Closed timadriaens closed 5 years ago
As a reference, the figure looks from the previous indicator report:
Due to lack of habitat information I opted to just create the cumulative sum of alien species. The script is based on earlier work from Stijn (see https://github.com/inbo/natuurindicatoren/blob/master/src/bedreiging-door-nieuwe-uitheemse-diersoorten.Rmd) and Damiano and calculates how many species are present in a given year. Presence for a given year is determined by checking, per species, if the year falls between the startDate (first observation) and endDate (last observation) for that species.
@timadriaens, @qgroom @SoVDH should determine whether to use a line or bar graph English line graph:
English bar graph:
suggestion: When using a bar graph a grouping should occur (for example by decade)
We only need to start the graph much later. For policy purposes we could start somewhere between 1900 and 1950. It might be interesting to have the curve split into plants, vertebrates, invertebrates and fungi and others.
As this is relevant for the other indicators as well, @SanderDevisscher and @Yasmine-Verzelen make sure this is a seperately defined variable, e.g. :
start_year_plot <- 1945
@SanderDevisscher and @Yasmine-Verzelen , I also would agree on the year x-scale steps: e.g.
x_scale_stepsize <- 10
scale_x_continuous(breaks = seq(start_year_plot, max(data$startDate), x_scale_stepsize)))
We can include this idea in each indicator graph. @Yasmine-Verzelen make x_scale_stepsize
an input argument of your function as well (with default 10).
10 years would make it a very insenitive indicator. In policy terms 10 years is a long time. I would not go longer than 5 years unless it is absolutely necessary.
We are talking about labels only, not aggregations, so that will be ok ;-)
compare from 1800:
versus from 1900:
versus from 1950:
@qgroom, fits this with your idea of having it more policy-oriented?
@timadriaens can you have a check as well?
Indeed! @LienReyserhove @timadriaens and I need to work more getting species into the unified checklist. Some of the steep rise is the result of increased prospecting for plants. This will not bo so distinct as we add more taxa.

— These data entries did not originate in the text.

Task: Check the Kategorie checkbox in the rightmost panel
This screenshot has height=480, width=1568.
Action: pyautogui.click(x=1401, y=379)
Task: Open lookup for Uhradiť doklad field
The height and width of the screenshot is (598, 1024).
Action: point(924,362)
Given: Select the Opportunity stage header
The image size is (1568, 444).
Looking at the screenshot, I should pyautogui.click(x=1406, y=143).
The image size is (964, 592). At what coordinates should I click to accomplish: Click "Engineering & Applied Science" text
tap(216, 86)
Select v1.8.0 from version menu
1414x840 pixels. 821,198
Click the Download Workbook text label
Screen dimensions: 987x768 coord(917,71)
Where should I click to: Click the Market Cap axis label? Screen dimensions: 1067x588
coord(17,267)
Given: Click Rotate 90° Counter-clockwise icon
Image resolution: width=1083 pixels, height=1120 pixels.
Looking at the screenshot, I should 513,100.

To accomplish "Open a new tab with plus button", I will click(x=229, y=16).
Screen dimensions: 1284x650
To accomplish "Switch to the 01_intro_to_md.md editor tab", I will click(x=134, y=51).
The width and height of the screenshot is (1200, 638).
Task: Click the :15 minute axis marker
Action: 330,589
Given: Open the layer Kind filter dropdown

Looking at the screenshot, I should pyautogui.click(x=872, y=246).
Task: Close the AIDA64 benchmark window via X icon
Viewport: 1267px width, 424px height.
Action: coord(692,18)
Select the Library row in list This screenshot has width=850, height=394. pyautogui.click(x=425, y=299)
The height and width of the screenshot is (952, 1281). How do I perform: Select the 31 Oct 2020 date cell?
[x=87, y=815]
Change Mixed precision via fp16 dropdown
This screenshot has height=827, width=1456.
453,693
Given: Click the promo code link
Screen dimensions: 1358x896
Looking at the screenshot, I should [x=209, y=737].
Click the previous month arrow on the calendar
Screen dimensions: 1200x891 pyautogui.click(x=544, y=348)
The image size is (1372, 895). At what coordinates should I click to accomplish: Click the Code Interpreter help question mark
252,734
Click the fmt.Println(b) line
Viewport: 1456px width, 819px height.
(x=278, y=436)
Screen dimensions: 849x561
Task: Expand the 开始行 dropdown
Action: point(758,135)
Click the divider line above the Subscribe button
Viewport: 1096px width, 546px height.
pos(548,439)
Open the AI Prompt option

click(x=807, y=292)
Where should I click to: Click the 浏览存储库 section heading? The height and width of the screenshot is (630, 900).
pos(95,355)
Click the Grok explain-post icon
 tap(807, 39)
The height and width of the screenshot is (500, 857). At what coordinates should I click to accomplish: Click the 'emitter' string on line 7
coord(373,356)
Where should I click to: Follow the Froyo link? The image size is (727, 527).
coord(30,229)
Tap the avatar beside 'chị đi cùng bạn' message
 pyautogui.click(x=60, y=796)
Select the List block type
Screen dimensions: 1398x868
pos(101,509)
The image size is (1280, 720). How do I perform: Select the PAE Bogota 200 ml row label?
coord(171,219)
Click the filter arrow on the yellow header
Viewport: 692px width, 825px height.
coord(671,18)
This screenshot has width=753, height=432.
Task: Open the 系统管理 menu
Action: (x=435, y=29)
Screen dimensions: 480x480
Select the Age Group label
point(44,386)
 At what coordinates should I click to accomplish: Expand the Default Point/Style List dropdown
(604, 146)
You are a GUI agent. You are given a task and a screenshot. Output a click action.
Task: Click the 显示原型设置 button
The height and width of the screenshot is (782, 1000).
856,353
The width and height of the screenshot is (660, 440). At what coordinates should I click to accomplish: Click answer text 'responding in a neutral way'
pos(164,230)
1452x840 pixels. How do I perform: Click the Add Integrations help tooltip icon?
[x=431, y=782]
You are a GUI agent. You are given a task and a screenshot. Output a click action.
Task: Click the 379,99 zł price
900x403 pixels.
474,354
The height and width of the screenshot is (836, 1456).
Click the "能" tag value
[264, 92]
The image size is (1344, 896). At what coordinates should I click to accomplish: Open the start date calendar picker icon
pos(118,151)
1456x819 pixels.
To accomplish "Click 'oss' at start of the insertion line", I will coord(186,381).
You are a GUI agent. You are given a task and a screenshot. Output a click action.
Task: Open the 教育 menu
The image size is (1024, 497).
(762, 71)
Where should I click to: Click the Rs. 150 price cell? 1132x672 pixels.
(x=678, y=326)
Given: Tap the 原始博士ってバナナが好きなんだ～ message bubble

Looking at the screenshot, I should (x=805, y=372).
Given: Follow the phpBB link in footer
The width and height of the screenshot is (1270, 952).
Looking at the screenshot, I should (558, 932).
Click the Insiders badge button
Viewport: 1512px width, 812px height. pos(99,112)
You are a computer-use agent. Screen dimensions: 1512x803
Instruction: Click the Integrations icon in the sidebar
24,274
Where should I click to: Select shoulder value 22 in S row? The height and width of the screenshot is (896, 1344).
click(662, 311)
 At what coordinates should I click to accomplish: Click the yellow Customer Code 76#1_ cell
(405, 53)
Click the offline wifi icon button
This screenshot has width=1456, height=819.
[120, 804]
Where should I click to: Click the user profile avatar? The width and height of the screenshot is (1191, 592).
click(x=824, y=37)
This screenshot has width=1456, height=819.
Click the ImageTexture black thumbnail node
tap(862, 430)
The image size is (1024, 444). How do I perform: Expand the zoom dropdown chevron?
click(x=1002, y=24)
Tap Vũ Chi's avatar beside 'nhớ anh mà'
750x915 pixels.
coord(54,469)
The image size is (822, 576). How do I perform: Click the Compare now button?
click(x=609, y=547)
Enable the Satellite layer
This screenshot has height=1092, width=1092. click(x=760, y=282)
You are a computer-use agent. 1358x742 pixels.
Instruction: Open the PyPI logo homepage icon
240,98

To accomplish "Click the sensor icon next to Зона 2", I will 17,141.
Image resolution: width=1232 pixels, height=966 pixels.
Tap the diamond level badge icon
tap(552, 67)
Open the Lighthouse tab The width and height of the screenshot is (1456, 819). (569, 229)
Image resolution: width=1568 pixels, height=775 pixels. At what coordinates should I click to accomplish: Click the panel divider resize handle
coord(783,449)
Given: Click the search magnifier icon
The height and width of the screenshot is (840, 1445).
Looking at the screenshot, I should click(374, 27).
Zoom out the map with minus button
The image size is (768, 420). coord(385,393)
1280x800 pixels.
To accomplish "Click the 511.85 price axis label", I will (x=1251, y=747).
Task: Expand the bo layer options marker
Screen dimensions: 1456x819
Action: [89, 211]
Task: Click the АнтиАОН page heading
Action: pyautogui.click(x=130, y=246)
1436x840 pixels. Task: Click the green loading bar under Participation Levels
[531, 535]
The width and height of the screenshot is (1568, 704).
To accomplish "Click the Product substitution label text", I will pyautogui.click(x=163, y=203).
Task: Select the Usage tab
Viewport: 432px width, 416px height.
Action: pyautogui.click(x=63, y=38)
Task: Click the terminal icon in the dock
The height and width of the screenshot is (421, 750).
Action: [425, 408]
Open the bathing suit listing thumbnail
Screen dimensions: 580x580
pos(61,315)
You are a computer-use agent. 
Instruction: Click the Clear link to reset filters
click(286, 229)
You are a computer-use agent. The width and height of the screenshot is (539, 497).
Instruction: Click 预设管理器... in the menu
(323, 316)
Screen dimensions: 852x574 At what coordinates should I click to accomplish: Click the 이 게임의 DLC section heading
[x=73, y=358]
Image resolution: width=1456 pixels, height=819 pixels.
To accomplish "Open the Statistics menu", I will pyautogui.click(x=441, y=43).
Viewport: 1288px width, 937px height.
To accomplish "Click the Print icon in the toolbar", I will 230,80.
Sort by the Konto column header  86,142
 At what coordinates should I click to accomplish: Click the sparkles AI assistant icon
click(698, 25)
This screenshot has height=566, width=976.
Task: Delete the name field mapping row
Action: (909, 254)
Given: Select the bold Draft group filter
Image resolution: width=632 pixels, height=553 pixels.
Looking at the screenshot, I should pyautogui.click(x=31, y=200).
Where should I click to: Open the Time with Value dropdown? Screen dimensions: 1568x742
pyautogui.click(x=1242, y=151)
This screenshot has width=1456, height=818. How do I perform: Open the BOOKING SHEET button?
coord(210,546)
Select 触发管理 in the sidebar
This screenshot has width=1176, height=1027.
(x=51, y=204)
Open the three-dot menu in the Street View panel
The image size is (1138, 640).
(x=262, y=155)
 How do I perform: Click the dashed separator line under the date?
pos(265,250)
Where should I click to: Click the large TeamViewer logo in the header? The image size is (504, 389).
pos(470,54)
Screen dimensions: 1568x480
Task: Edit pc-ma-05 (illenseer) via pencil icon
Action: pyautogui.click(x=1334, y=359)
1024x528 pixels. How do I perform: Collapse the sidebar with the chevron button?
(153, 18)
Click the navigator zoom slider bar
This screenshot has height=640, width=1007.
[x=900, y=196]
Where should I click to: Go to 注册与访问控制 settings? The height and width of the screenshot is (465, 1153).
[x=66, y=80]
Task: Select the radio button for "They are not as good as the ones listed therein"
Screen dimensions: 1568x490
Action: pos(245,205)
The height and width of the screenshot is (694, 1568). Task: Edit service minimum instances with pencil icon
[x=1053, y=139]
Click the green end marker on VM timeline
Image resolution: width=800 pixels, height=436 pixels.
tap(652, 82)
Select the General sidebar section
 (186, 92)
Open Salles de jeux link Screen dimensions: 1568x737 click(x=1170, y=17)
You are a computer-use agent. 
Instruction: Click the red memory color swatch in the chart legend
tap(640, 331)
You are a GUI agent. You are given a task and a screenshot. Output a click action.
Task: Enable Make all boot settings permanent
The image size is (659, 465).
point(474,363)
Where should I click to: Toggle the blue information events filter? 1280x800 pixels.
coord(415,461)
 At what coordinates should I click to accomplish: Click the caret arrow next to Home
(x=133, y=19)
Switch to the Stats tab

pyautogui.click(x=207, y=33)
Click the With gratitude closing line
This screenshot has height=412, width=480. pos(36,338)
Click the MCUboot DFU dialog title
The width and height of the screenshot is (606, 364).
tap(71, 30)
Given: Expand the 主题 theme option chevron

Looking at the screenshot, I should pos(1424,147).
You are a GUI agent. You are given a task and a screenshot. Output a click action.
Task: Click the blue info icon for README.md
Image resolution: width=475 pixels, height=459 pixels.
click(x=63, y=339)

Yesterday, we were a bit stuck with the implementation to easily add the facet-options to the graph. I revisited the implementation and I think we can easily solve this issue by altering the data set, adding individial rows for each year in between the start/end range. By doing so, we can easily count rows (groupby %>% count()
), both for all records as well as taking into account the facet/groupby of a category.
The concept is as follows:
test <- data.frame(start = c(1204, 1202, 1201, 1201),
end = c(1208, 1208, 1208, 1208),
key = 1:4,
group = c("a", "a", "b", "b"))
test <- test %>%
rowwise() %>%
do(year = .data$start:.data$end) %>%
bind_cols(test) %>%
unnest(year)
with the output:
start end key group year
<dbl> <dbl> <int> <fct> <int>
1 1204 1208 1 a 1204
2 1204 1208 1 a 1205
3 1204 1208 1 a 1206
4 1204 1208 1 a 1207
5 1204 1208 1 a 1208
6 1202 1208 2 a 1202
7 1202 1208 2 a 1203
8 1202 1208 2 a 1204
As such, the problem is a regular counting problem, grouped by year or any other variable you want to have grouped counts, e.g.
test %>%
group_by(year, group) %>%
count()
resulting in
year group n
<int> <fct> <int>
1 1201 b 2
2 1202 a 1
3 1202 b 2
4 1203 a 1
5 1203 b 2
@stijnvanhoey I'll try to implement this group in the example would be the "facet_column" ?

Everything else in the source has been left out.